Pick GLM 5 for agentic planning and long-horizon coding workflows or complex systems design and backend reasoning. Pick Laguna XS 2.1 for remarkable efficiency — 70.9% on swe-bench verified from only 3b active parameters or open weights under openmdw-1.1, shipped day one in bf16, fp8, nvfp4 and int4 across every major runtime. On a tight budget at scale, Laguna XS 2.1 is the value pick.
GLM 5 (Z.ai, China) and Laguna XS 2.1 (Poolside, US) line up two different AI ecosystems against each other — a comparison that is as much about cost philosophy and openness as raw capability. GLM 5 is z.ai's flagship open-weight (MIT) MoE foundation model, engineered for complex systems design and long-horizon agentic coding. Laguna XS 2.1 is a 33B open-weight coding MoE running on 3B active parameters — 70.9% SWE-Bench Verified and very cheap, but unproven. They diverge most on price, context window and coding benchmarks — each quantified below from the models' real specs.
Key differences
Price: Laguna XS 2.1 is about 10× cheaper on input ($0.1/$0.2 per 1M tokens vs $1/$3.2 per 1M tokens) — a large enough gap that at scale it can be the single biggest line item in the decision.

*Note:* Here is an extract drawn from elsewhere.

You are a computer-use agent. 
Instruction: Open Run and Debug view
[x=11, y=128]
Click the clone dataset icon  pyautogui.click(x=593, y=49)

Context window: Laguna XS 2.1 holds 1.3× more — 256K (~393 pages) vs 200K (~300 pages). But effective recall usually fades long before the advertised ceiling, so the bigger number only helps if the model reasons over it.
Coding: GLM 5 leads SWE-Bench Verified by 6.9 points (77.8% vs 70.9%) — a real edge on hard, real-world software tasks.
Recency: Laguna XS 2.1 is the newer model by about 5 months (released July 2, 2026), usually meaning fresher training data and capabilities.
Ecosystem: this is a China-vs-US matchup — they differ in pricing philosophy, data-residency options, and tooling ecosystems, not only benchmarks.
Specifications
Spec
GLM 5
Laguna XS 2.1
Provider
Z.ai (China)
Poolside (US)
Released
February 11, 2026
July 2, 2026
Context window
200K (~300 pages)
256K (~393 pages)
Price (in/out)
$1/$3.2 per 1M tokens
$0.1/$0.2 per 1M tokens
Open weight?
Yes — self-hostable
Yes — self-hostable
Modalities
text, code
text, code
SWE-Bench Verified
77.8%
70.9%
MRCR v2 @ 1M
Not published
Not published
Who wins what
Agentic planning and long-horizon coding workflows: GLM 5 — It scores 77.8% on SWE-Bench Verified against Laguna XS 2.1's 70.9% — a 6.9-point edge on real repository work.
Complex systems design and backend reasoning: GLM 5 — Z.ai's flagship open-weight (MIT) MoE foundation model, engineered for complex systems design and long-horizon agentic coding — and it leads SWE-Bench Verified 77.8% to 70.9%.
Iterative self-correction on autonomous tasks: GLM 5 — GLM 5 lists iterative self-correction on autonomous tasks among its strengths; Laguna XS 2.1 does not.
Remarkable efficiency — 70.9% on SWE-Bench Verified from only 3B active parameters: Laguna XS 2.1 — A 33B open-weight coding MoE running on 3B active parameters — 70.9% SWE-Bench Verified and very cheap, but unproven — and it runs cheaper at $0.1/$0.2 per 1M tokens.
Open weights under OpenMDW-1.1, shipped day one in BF16, FP8, NVFP4 and INT4 across every major runtime: Laguna XS 2.1 — A 33B open-weight coding MoE running on 3B active parameters — 70.9% SWE-Bench Verified and very cheap, but unproven — and it carries the larger 256K context.
Cheap even on the paid tier, at roughly a sixth of GLM 4.7's input price: Laguna XS 2.1 — At $0.1/$0.2 per 1M tokens it undercuts GLM 5 ($1/$3.2 per 1M tokens), and that gap compounds at volume.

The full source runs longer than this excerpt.